Welke van de kinderen van koningin Victoria had het hemofilie-gen?

Van de vier zonen van Victoria erfde alleen de jongste hemofilie. Van de vijf dochters van Victoria waren er zeker twee dragers, één was dat niet, één had geen kinderen, dus het is niet bekend of ze het gen had en één kan al dan niet drager zijn.

  1. Victoria, Princess Royal, Duitse keizerin en koningin van Pruisen: haar zonen vertoonden geen tekenen van lijden, en geen van de nakomelingen van haar dochters waren dat ook, dus ze erfde blijkbaar het gen niet.
  2. Edward VII: hij was geen hemofilie, dus erfde hij het gen niet van zijn moeder.
  3. Alice, Groothertogin van Hessen: ze droeg het gen zeker en gaf het door aan drie van haar kinderen. Haar vierde kind en enige zoon, Friedrich, werd getroffen en stierf voordat hij drie was. Van haar vier dochters die tot volwassenheid leefden, stierf Elizabeth kinderloos, Victoria (grootmoeder van prins Philip) was blijkbaar geen drager, en Irene en Alix hadden zonen die hemofiliepatiënten waren. Alix, later bekend als keizerin Alexandra van Rusland, gaf het gen door aan haar zoon, de Tsarevitch Alexei, en zijn aandoening beïnvloedde de loop van de Russische geschiedenis.

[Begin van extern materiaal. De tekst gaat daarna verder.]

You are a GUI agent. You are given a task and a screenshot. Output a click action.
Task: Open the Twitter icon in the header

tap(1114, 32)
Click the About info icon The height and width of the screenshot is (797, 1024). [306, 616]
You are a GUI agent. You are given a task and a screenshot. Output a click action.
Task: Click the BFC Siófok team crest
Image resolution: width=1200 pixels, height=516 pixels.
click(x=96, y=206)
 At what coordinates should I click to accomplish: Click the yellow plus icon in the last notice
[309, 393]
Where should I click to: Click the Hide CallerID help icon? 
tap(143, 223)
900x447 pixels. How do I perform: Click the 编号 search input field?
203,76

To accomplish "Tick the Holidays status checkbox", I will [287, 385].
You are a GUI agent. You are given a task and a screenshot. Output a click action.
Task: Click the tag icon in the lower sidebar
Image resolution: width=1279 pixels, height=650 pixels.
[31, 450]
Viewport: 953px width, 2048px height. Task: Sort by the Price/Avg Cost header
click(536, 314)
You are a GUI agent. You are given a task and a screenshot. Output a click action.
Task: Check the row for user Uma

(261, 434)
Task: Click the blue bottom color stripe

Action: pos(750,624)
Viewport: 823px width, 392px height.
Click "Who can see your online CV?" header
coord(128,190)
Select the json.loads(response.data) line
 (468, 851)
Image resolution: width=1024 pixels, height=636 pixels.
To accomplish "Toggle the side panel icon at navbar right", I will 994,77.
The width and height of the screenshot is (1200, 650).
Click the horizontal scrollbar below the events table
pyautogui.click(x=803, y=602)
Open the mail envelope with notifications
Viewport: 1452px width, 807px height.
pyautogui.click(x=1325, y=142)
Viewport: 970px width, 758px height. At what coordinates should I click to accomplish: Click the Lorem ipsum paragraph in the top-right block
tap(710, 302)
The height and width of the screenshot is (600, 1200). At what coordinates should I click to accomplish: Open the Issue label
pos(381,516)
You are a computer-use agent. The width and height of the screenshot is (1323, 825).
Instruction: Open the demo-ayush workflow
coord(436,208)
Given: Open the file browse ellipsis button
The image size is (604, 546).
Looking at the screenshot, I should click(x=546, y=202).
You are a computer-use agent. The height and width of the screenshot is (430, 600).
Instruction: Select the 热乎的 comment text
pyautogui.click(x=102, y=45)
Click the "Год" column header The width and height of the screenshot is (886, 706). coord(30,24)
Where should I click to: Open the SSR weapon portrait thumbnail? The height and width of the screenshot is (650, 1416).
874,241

  4. Alfred, hertog van Saksen-Coburg en Gotha: hij was geen hemofilie, dus erfde hij het gen niet van zijn moeder.
  5. Prinses Helena: ze had twee zonen die stierven in de kinderschoenen, die mogelijk worden toegeschreven aan hemofilie, maar dat is niet zeker. Haar andere twee zonen vertoonden geen tekenen en haar twee dochters hadden geen kinderen.
  6. Prinses Louise, hertogin van Argyll: ze had geen kinderen, dus er is geen manier om te weten of ze het gen had geërfd.
  7. Prins Arthur, hertog van Connaught: hij was geen hemofilie, dus erfde hij het gen niet van zijn moeder.
  8. Prins Leopold, hertog van Albany: hij was een hemofilie die stierf na twee jaar huwelijk toen het bloeden niet kon worden gestopt nadat hij viel. Zijn dochter prinses Alice was drager en gaf het gen door aan haar oudste zoon die stierf toen hij dood bloedde na een auto-ongeluk. De jongere zoon van Alice stierf in de kinderschoenen, dus hij kan wel of niet zijn getroffen, en haar dochter lijkt aan het gen te zijn ontsnapt, omdat geen van haar nakomelingen is getroffen. De zoon van Leopold had de ziekte natuurlijk niet, omdat zonen het X-chromosoom van een vader niet erven.
  9. Prinses Beatrice: net als haar zus Alice droeg ze zeker het gen. Twee of drie van haar vier kinderen hadden het gen. Haar zoon Leopold bloedde dood tijdens een knieoperatie op 32. Haar zoon Maurice werd gedood in actie in de Eerste Wereldoorlog, en het wordt betwist of hemofilie de oorzaak was. De dochter van Beatrice, Victoria Eugenia, trouwde met koning Alfonso XIII van Spanje, en hun twee zonen bloedden allebei dood na auto-ongelukken, één op 31, één op 19. Victoria Eugenia en de dochters van Alfonso hebben geen nakomelingen die tekenen van de aandoening hebben getoond.